So great was the horror and indignation of Europe, even of those who were devoted to Henry’s cause, that the King was driven to strip and scourge himself before the tomb of Thomas the Martyr, as a public act of penance, and all question of the supremacy of the state over the Church was for the time dropped.

One of the many pilgrims who in the next few years visited the shrine of St. Thomas of Canterbury in the hope of a miracle was Louis VII of France, and the miracle that he so earnestly desired was the recovery of his son and heir, Philip Augustus, from a fever that threatened his life. With many misgivings the old king crossed the Channel to the land of a ruler with whom he had been at almost constant war since Eleanor of Aquitaine’s remarriage; but his faith in the vision of the Martyr that had prompted his journey was rewarded. Henry received him with ‘great rejoicing and honour’ after the manner of a loyal vassal, and when the French king returned home he found his son convalescent.
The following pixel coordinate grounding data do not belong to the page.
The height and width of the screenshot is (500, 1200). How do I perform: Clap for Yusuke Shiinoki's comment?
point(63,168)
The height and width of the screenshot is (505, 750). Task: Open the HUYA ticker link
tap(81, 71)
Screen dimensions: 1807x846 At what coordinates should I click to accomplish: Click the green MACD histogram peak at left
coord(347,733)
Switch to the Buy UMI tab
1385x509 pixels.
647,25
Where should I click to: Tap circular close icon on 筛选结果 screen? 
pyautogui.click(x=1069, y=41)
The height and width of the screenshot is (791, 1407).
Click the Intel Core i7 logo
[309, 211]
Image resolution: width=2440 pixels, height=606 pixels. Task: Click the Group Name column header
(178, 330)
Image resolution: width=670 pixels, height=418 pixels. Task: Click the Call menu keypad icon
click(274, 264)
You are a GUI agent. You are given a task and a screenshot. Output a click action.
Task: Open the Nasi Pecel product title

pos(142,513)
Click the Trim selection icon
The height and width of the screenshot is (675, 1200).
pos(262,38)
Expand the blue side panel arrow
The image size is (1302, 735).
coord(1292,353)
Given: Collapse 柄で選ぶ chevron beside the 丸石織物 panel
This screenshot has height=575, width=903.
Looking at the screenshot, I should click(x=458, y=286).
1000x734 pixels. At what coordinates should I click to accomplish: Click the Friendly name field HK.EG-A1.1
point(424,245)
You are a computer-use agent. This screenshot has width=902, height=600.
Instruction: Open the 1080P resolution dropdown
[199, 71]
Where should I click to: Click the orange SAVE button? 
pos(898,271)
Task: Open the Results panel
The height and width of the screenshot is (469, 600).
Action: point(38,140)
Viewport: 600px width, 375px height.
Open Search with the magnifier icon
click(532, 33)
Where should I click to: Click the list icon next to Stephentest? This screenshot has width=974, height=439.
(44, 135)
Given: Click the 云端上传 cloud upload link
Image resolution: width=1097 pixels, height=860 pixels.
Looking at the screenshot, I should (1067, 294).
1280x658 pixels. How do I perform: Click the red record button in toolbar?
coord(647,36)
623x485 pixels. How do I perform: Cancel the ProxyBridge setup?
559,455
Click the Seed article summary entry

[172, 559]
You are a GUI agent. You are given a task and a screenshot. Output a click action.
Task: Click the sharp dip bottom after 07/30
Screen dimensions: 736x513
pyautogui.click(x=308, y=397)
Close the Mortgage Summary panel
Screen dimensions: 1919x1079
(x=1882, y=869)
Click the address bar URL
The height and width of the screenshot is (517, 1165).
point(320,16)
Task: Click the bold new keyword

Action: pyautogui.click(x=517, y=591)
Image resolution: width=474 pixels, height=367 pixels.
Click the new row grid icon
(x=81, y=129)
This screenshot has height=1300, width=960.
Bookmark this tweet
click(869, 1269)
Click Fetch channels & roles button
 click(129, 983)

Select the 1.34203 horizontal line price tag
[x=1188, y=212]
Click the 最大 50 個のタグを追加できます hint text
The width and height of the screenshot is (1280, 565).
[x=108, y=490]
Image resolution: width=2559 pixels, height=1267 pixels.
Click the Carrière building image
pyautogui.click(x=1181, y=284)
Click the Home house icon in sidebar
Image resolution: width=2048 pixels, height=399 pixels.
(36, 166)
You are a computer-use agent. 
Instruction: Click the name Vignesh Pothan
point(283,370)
The sequel to this journey, however, was the sudden paralysis and lingering death of Louis himself, and the coronation of the boy prince in whom France was to find so great a ruler. When the bells of Paris had rung out the joyous tidings of his birth one hot August evening fourteen years before, a young British student had put his head out of his lodging window and demanded the news. ‘A boy,’ answered the citizens, ‘has been given to us this night who by God’s grace shall be the hammer of your king, and who beyond a doubt shall diminish the power and lands of him and his subjects.’ One-half of the reign of Philip Augustus, le Dieu-donné, or ‘God-given’, was the fulfilment of this prophecy.

At first sight it would seem as though Henry II of England entered the lists against his overlord the Champion of France with overwhelming odds in his favour. Ruler of a territory stretching from Scotland, his dependency, to the Pyrenees, he added to his lands and wealth the brain of a statesman and the experience of long years of war and intrigue. What could a mere boy, fenced round even in his capital of Paris by turbulent barons, hope to achieve against such strength?

Yet the weapons of destruction lay ready to his hand, in the very household of the Angevin ruler himself. Legend records that the blood of some Demon ancestress ran in the veins of the Dukes of Aquitaine, endowing them with a ferocity and falseness strange even to mediaeval minds; and the sons whom Eleanor bore to her second husband were true to this bad strain if to nothing else. ‘Dost thou not know’, wrote one of them to his father who had reproached him for plotting against his authority, ‘that it is our proper nature that none of us should love the other, but that ever brother should strive with brother and son against father? I would not that thou shouldst deprive us of our hereditary right and seek to rob us of our nature.’

Louis VII, in order to weaken Henry II, had encouraged this spirit of treachery, and even provided a refuge for Becket during his exile: his policy was continued by Philip Augustus, who kept open house at Paris for the rebellious family of his tenant-in-chief whenever misfortune drove them to fly before their father’s wrath or ambition brought them to hatch some new conspiracy.

Could Henry have once established the same firm grip he had obtained in England over his French possessions, he might have triumphed in the struggle with both sons and overlord; but in Poitou and Aquitaine he was merely regarded as Eleanor’s consort, and the people looked to his heirs as rulers, especially to Richard his mother’s favourite. Yet never had they suffered a reign of greater licence and oppression than under the reckless and selfish Lion-Heart.

After much secret plotting and open rebellion, Henry succeeded in imprisoning Eleanor, who had encouraged her sons to defy their father, but with Richard supported by Philip Augustus and the strength of southern France he was forced to come to terms towards the end of his reign. Though only fifty-six, he was already failing in health, and the news that his own province of Maine was fast falling to his enemies had broken his courage. Cursing the son who had betrayed him, he sullenly renewed the oath of homage he owed to Philip, and promised to Richard the wealth and independence he had demanded. The compact signed he rode away, heavy with fever, to his castle of Chinon, and there, indifferent to life, sank into a state of stupor. News was brought him that his youngest son John, for whom he had carved out a principality in Ireland, had been a secret member of the League that had just brought him to his knees. ‘Is it true,’ he asked, roused for the minute, ‘that John, my heart ... has deserted me?’ Reading the answer in the downcast faces of his attendants, he turned his face to the wall. ‘Now let things go as they will ... I care no more for myself or the world.’ Thus the old king died.

Richard I of England

In 1189 Richard the False succeeded his father, and by his prowess in Palestine became Richard ‘Cœur-de-Lion’. How he quarrelled with Philip II we have seen in the last chapter, and that Philip, after the siege of Acre, returned home in disgust at the other’s overbearing personality.